Mgr Dario Vigano avait présenté une version tronquée d’une lettre de l’ancien pape Benoît XVI, dans laquelle il semblait apporter son soutien public à son successeur.

On ne manipule pas impunément les mots d’un pape, fût-il émérite. Pour avoir enfreint cette évidence, Mgr Dario Vigano, le puissant « ministre » de la communication du Vatican, vient d’être démis de ses fonctions de préfet (chef) du nouveau secrétariat à la communication. Le pape François, qui en avait fait l’un des rouages importants de sa réforme de la curie, a accepté sa démission, non sans « une certaine difficulté », de son propre aveu. Le directeur de la salle de presse du Vatican, Greg Burke, a rendu publique cette décision mercredi 21 mars. Elle vise à dénouer le psychodrame qui tient en haleine depuis dix jours le petit monde des vaticanistes, qui l’ont affublé d’un titre aux relents de scandale : le « Lettergate ».
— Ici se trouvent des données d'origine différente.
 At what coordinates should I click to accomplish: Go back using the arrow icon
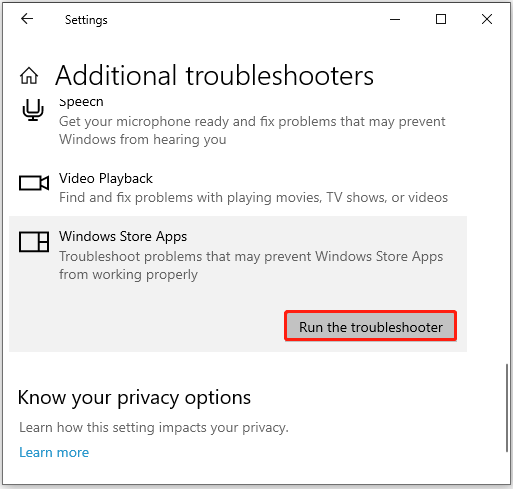(x=27, y=19)
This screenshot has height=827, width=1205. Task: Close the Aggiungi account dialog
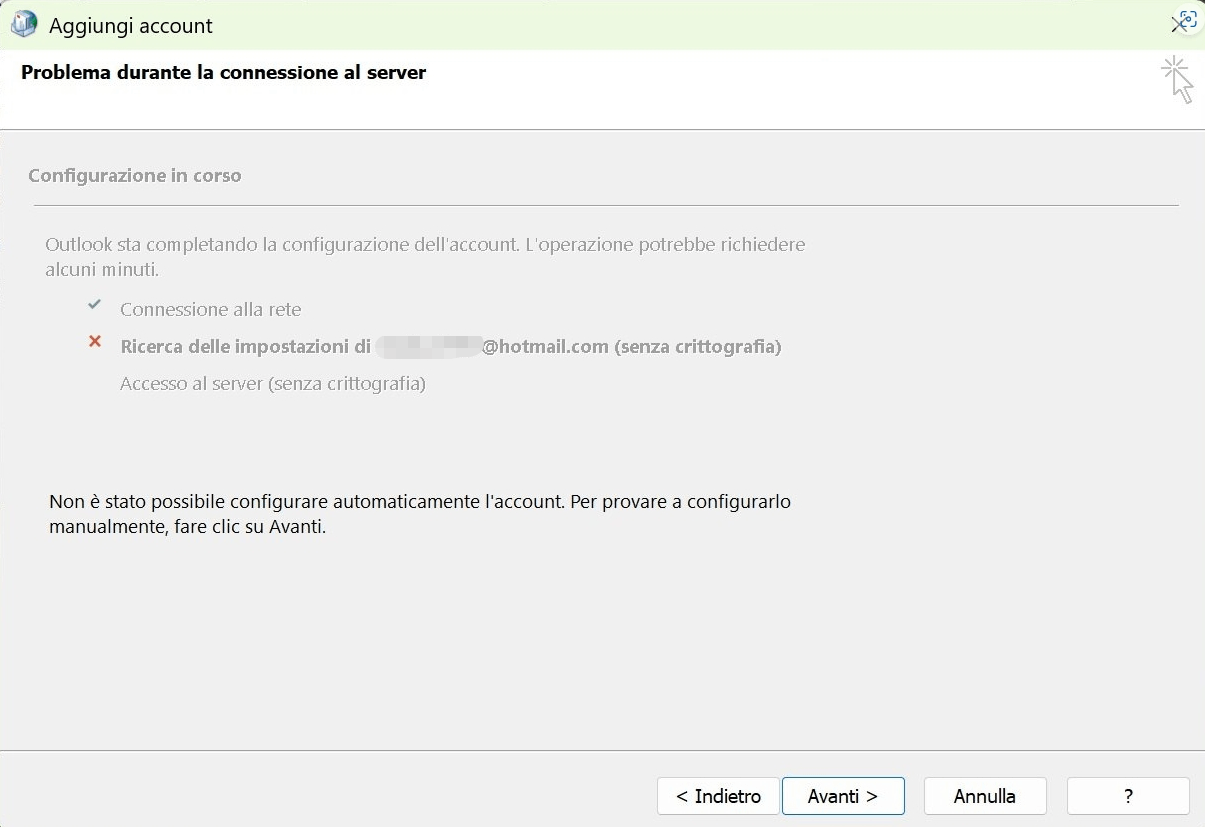pyautogui.click(x=1177, y=26)

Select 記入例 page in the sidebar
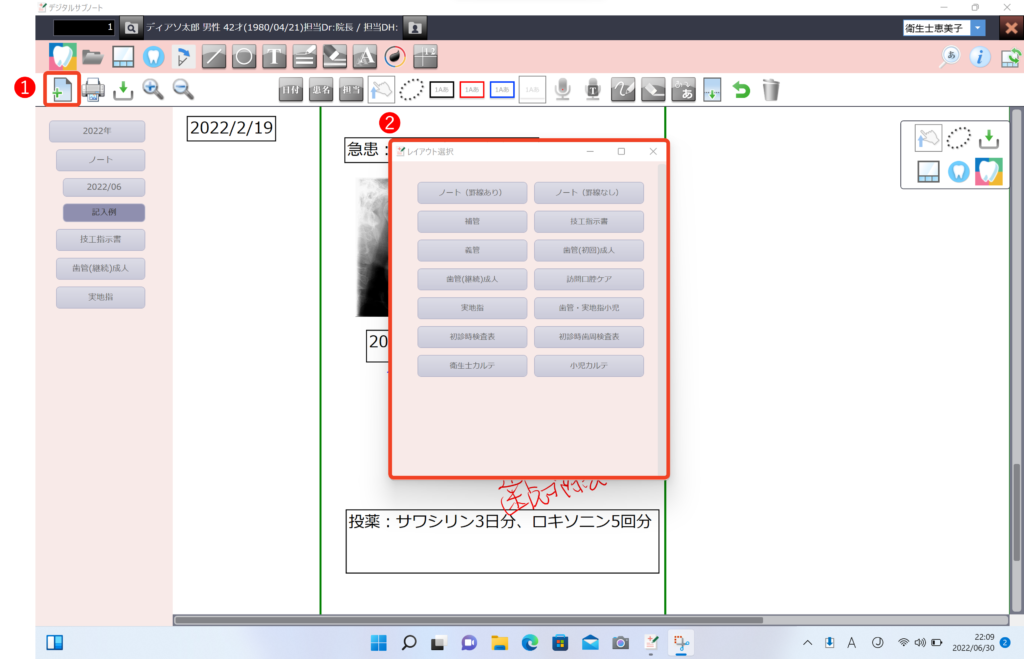[x=104, y=213]
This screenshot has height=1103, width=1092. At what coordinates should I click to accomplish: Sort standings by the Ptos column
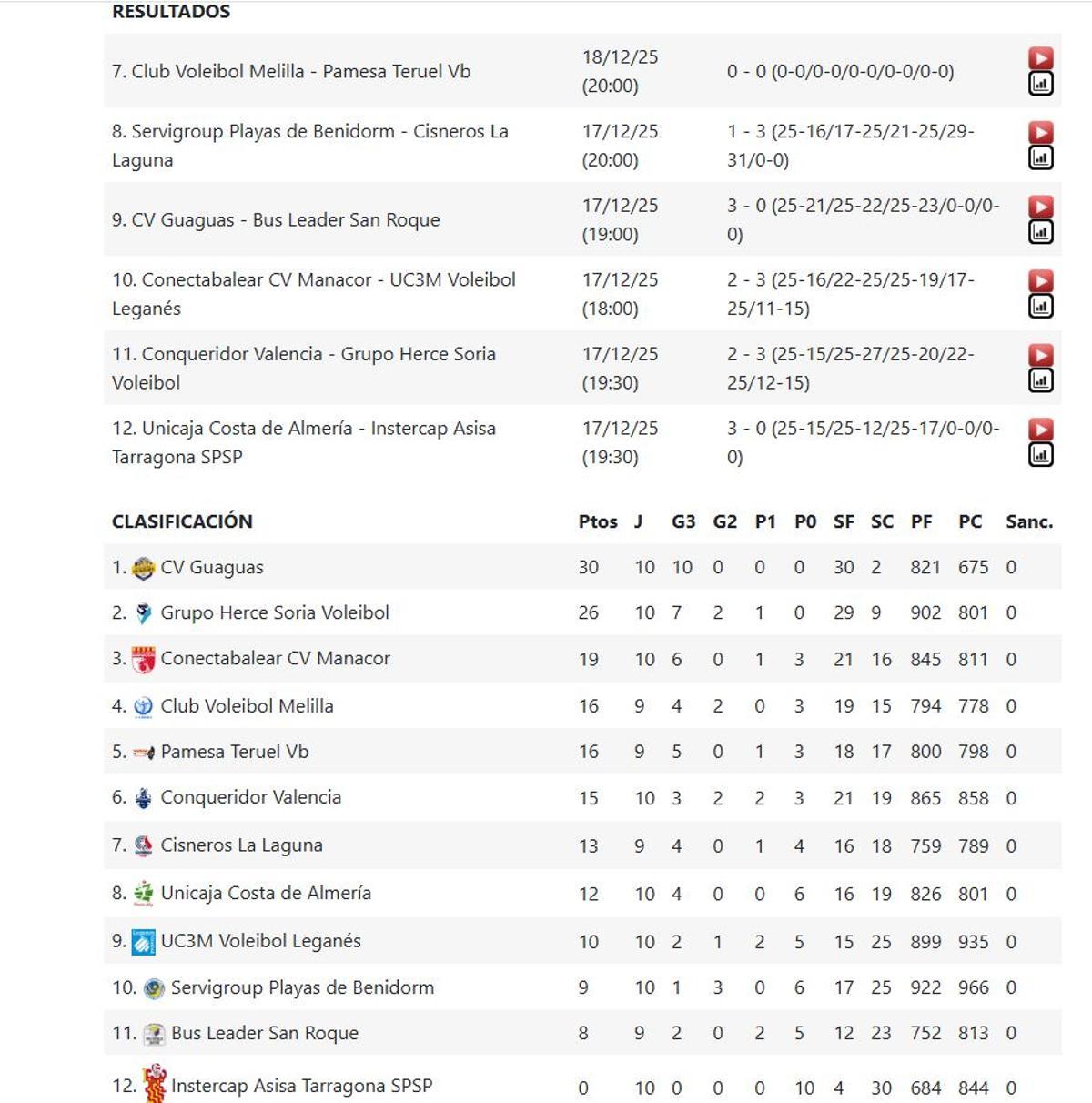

L’affaire a commencé le 12 mars. Ce jour-là, veille du cinquième anniversaire de l’élection du pape François, Mgr Vigano présente aux quelques journalistes présents à un point de presse une collection de onze volumes éditée par la Librairie éditrice vaticane. Onze théologiens y commentent la pensée du pape François, que certains secteurs conservateurs de l’Eglise, qu’il irrite, accusent de manquer d’épaisseur, par comparaison avec ses deux prédécesseurs immédiats, en particulier Benoît XVI.